-- start Given data --

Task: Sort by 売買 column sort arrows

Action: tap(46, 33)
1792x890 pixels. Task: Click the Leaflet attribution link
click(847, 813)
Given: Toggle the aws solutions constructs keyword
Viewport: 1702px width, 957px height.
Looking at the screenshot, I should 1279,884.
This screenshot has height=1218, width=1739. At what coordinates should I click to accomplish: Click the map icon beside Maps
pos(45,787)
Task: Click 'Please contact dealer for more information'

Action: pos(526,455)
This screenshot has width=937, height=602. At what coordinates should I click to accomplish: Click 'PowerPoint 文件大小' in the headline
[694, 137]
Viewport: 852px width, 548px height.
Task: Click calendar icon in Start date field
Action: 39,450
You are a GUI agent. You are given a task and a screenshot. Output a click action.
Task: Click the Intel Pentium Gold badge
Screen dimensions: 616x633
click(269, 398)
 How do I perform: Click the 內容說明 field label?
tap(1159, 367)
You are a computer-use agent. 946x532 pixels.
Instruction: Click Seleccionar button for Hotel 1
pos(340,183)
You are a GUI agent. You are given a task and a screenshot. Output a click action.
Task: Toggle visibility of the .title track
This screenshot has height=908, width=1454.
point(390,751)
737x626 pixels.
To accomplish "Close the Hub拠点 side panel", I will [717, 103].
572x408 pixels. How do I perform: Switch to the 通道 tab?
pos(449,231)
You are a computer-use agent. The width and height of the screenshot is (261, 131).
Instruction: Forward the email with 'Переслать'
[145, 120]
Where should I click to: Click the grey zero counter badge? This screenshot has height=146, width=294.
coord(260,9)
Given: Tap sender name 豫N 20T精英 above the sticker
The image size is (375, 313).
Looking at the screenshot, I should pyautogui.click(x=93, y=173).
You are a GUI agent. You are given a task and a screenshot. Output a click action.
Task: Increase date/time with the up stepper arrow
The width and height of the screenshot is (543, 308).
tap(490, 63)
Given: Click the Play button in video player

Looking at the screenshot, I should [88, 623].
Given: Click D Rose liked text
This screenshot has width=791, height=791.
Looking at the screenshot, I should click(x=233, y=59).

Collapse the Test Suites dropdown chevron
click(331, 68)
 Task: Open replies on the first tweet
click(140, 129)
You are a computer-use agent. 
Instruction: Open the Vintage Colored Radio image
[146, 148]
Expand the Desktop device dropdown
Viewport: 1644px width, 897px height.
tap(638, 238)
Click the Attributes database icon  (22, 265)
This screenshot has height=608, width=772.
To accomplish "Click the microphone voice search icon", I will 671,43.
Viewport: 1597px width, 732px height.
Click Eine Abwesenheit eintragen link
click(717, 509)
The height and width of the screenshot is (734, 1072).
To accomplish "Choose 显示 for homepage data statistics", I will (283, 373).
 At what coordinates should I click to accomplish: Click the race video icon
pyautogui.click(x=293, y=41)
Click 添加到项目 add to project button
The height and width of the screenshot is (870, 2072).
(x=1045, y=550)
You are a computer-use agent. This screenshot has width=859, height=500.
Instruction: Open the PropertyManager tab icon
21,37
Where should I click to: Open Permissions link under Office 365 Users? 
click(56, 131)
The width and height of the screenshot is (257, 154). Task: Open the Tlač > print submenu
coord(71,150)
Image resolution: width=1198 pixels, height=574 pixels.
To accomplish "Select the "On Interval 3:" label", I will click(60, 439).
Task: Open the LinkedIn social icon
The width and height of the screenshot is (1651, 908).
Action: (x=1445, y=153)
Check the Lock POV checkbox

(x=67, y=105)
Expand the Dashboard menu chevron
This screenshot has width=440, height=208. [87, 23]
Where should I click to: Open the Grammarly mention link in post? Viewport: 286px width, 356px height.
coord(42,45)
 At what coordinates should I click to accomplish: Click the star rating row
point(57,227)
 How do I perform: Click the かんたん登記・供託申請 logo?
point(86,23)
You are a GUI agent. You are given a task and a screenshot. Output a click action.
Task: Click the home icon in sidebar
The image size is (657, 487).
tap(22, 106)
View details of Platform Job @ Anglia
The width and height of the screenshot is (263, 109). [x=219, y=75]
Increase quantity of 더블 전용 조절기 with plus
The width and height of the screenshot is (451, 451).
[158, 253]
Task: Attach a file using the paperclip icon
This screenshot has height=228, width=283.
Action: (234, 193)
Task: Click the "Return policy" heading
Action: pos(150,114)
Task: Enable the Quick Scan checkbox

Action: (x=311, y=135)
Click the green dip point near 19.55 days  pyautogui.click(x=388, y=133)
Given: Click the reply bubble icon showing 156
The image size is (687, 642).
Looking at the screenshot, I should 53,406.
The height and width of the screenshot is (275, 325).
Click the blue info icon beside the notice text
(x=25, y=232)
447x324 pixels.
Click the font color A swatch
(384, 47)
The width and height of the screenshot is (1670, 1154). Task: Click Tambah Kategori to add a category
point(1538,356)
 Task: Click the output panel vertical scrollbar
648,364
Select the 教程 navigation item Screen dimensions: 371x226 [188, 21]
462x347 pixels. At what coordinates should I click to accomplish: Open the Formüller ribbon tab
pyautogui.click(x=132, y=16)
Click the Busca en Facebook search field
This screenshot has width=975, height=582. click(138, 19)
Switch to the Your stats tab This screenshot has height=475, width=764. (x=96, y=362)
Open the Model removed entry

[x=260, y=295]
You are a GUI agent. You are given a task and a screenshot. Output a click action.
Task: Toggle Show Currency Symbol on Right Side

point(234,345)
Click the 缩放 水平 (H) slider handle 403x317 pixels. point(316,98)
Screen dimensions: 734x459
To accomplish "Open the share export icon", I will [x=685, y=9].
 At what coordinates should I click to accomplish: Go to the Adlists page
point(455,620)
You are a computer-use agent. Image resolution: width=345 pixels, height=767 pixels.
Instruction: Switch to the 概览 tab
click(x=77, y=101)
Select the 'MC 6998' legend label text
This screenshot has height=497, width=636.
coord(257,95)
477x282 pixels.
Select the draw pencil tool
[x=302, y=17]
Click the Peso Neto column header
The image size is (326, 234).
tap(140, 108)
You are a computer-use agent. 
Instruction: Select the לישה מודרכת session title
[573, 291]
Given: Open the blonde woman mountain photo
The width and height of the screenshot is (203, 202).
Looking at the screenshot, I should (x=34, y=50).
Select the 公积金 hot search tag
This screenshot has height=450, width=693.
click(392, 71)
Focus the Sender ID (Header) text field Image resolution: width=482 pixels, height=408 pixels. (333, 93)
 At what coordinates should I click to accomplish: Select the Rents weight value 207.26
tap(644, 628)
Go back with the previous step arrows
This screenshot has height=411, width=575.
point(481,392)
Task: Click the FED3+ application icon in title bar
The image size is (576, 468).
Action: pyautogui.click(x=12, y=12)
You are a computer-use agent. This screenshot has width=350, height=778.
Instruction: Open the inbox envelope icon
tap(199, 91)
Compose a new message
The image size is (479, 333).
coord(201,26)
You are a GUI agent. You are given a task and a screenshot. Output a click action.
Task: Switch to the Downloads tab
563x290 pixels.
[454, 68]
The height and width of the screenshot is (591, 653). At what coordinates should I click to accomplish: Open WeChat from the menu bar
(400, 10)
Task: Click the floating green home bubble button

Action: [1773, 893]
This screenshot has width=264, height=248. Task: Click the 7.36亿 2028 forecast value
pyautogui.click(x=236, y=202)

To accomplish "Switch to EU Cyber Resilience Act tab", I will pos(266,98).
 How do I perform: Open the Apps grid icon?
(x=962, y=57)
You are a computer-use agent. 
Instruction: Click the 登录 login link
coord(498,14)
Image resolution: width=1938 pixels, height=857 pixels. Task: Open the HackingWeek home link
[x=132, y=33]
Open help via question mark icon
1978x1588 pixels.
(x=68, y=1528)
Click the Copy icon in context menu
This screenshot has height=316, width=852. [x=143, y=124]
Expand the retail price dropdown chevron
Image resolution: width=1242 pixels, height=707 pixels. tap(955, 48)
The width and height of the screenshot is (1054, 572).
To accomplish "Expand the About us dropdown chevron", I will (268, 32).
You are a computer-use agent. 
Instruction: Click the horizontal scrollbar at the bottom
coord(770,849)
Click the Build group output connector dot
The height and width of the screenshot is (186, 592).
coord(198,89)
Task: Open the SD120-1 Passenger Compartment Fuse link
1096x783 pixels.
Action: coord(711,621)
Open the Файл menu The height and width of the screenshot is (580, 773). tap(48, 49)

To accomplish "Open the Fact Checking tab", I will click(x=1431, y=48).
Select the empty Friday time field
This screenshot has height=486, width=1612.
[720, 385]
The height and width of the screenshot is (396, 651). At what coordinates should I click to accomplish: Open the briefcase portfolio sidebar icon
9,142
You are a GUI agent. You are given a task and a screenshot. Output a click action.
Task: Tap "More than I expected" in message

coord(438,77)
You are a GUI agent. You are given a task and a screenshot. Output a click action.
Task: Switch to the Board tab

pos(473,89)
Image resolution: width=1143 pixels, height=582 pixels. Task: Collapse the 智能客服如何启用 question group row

-- end Given data --

§ Prompt
Scale the records from the line that contains "has width=859, height=500." through the line that contains "coord(71,150)", giving those lines again with their requests unchanged. Multiply each coordinate in the answers by 2.1 and round to a whole number, with halves rounding up.

§ Written reply
You are a computer-use agent. This screenshot has width=859, height=500.
Instruction: Open the PropertyManager tab icon
44,78
Where should I click to: Open Permissions link under Office 365 Users? 
click(118, 275)
The width and height of the screenshot is (257, 154). Task: Open the Tlač > print submenu
coord(149,315)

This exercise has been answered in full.